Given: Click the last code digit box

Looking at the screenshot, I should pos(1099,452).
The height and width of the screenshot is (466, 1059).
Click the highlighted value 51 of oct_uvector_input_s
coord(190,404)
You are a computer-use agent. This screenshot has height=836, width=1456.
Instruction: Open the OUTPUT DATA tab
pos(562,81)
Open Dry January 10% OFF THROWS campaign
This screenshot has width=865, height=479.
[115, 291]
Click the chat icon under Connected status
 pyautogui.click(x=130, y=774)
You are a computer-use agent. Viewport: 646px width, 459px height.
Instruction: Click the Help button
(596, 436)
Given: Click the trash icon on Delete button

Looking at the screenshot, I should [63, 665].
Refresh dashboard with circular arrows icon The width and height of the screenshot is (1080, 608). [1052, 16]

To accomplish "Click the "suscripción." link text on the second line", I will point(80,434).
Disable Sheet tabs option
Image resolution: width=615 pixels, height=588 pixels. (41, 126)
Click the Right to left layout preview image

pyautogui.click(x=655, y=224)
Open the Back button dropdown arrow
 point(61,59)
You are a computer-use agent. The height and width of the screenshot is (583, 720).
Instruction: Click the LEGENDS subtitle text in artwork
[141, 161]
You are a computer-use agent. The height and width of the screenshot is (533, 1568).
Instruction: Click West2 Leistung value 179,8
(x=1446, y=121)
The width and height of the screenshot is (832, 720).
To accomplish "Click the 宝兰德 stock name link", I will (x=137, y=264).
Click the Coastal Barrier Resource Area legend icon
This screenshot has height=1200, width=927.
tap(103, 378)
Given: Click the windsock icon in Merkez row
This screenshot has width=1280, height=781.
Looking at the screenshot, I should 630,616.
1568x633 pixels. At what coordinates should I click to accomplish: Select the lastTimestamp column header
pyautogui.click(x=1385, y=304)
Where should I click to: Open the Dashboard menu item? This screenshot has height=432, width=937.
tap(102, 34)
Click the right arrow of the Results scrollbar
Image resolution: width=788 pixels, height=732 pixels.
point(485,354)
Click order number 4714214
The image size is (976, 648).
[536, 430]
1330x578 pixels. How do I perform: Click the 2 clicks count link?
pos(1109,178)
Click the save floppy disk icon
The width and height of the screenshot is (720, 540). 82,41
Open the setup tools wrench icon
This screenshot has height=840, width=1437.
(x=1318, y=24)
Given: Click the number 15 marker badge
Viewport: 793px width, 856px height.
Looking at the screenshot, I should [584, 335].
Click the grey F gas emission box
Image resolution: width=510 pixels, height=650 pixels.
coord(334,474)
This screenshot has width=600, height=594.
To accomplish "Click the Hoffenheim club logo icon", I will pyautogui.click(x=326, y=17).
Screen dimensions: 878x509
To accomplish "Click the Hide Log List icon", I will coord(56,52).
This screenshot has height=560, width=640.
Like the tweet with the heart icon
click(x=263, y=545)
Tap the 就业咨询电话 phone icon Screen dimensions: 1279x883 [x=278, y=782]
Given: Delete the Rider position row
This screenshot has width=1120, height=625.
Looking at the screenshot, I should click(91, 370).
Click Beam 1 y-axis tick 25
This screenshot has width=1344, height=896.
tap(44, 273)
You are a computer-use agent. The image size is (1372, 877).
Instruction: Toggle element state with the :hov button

##########

• Given instruction: Please give everything from the start of the items down to the line containing "coord(190,404)" as a two-column CSV with the headers item and answer, one row per item. Put each field in quotes and turn any line breaks into spaces.

• Written response:
item,answer
"Given: Click the last code digit box","Looking at the screenshot, I should pos(1099,452)."
"The height and width of the screenshot is (466, 1059). Click the highlighted value 51 of oct_uvector_input_s","coord(190,404)"